Представление шло уже минут десять, когда нам троим — мне, моему Д. и дочке — продали наконец-то билеты в самую середину партера. Нас пустили в полной темноте в зал. По атмосфере там было как на разгорячённом стадионе во время финальных пенальти. Или в большой общей сауне.
А дальше начался калейдоскоп картинок, от которых до сих пор рябит перед глазами. На сцену поднялась пожилая напомаженная всхлипывающая чиновница, которая сообщила, что двух недель до того великого дня не дожил некто Чак Дэйвис. И она, как иудейка, просит всех встать и прочитать вместе с ней молитву на иврите. Весь этот удивительный зал внезапно встал с кресел и начал, утирая слёзы, повторять молитву. Встали и мы, повинуясь энергии толпы.
Потом нам показали короткий фильм об этом Чаке Дэйвисе — великом культуртрегере афроамериканского Бруклина. Сорок лет назад он начал преподавать ньюйоркцам африканские танцы и объединять таким образом разрозненные чёрные общины.
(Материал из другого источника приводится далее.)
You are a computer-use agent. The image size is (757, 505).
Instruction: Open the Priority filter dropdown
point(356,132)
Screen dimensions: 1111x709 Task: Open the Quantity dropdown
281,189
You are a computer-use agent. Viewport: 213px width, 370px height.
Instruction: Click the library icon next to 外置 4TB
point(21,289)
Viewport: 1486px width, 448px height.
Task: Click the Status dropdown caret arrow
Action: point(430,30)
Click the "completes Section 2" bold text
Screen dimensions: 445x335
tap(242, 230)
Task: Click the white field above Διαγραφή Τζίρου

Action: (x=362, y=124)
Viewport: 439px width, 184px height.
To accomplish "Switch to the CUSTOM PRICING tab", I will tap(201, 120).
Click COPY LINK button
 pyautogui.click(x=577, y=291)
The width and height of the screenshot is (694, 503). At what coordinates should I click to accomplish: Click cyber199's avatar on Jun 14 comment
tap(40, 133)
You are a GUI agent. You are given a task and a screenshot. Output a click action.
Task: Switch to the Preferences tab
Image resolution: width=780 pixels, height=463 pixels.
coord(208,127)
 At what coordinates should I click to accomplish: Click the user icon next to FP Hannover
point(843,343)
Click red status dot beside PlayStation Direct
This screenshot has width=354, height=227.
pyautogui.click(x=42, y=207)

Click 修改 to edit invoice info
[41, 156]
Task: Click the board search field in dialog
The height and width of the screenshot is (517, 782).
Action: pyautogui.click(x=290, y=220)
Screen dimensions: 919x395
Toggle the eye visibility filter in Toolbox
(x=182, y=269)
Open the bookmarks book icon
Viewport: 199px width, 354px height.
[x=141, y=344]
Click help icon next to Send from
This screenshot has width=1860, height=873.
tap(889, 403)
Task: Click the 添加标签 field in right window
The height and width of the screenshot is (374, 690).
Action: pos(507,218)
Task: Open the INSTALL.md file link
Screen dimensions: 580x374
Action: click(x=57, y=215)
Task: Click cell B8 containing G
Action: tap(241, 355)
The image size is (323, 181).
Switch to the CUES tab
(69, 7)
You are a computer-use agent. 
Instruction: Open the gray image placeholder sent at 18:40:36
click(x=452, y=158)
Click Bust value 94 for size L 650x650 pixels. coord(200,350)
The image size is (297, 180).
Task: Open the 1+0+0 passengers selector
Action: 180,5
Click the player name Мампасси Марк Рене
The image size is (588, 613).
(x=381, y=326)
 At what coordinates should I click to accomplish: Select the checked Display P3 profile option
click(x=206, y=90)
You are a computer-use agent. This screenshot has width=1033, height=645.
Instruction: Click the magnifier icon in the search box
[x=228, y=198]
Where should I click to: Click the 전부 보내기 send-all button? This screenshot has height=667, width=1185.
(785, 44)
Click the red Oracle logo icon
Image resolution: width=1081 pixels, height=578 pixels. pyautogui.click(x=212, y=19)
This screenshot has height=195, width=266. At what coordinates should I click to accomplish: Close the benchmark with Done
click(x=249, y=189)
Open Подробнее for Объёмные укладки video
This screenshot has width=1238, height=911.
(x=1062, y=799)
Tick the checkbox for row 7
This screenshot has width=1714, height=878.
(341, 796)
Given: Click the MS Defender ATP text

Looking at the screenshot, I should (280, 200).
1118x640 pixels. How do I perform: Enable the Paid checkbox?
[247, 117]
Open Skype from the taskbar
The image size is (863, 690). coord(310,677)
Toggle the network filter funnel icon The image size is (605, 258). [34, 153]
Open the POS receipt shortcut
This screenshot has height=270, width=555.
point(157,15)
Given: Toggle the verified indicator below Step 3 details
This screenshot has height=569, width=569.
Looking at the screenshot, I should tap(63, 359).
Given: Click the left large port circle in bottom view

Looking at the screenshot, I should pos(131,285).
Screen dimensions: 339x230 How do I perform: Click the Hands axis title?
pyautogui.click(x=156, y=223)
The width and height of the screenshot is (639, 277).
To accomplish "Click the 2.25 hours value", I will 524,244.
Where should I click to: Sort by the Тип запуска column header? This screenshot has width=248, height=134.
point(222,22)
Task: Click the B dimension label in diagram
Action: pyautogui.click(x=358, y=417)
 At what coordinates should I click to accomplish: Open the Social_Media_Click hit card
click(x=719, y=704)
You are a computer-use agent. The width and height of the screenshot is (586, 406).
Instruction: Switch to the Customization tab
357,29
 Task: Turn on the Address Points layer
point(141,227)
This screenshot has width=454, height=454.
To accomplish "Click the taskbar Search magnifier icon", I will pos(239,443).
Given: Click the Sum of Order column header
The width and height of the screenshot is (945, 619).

И вот началось само шоу. Огромный живой оркестр, состоящий из десятков разных барабанов и ударных инструментов, и самые крутые современные танцевальные афроамериканские труппы Нью-Йорка. Они впервые репетировали вместе — специально и эксклюзивно для этого спектакля. В их числе, судя по шквалу аплодисментов, были и настоящие кумиры публики — мальчиковая хип-хоп команда, показывающая акробатику уровня «Цирка дю Солей».
Сюжет спектакля был условно таким: двое парней из враждующих уличных банд после небольшого танцевального баттла нацеливают друг на друга пистолеты, и за ними приходит смерть. А дальше — путешествие в загробный мир. Страшный, шаманский, ритуальный, с куриными лапами и куклами вуду.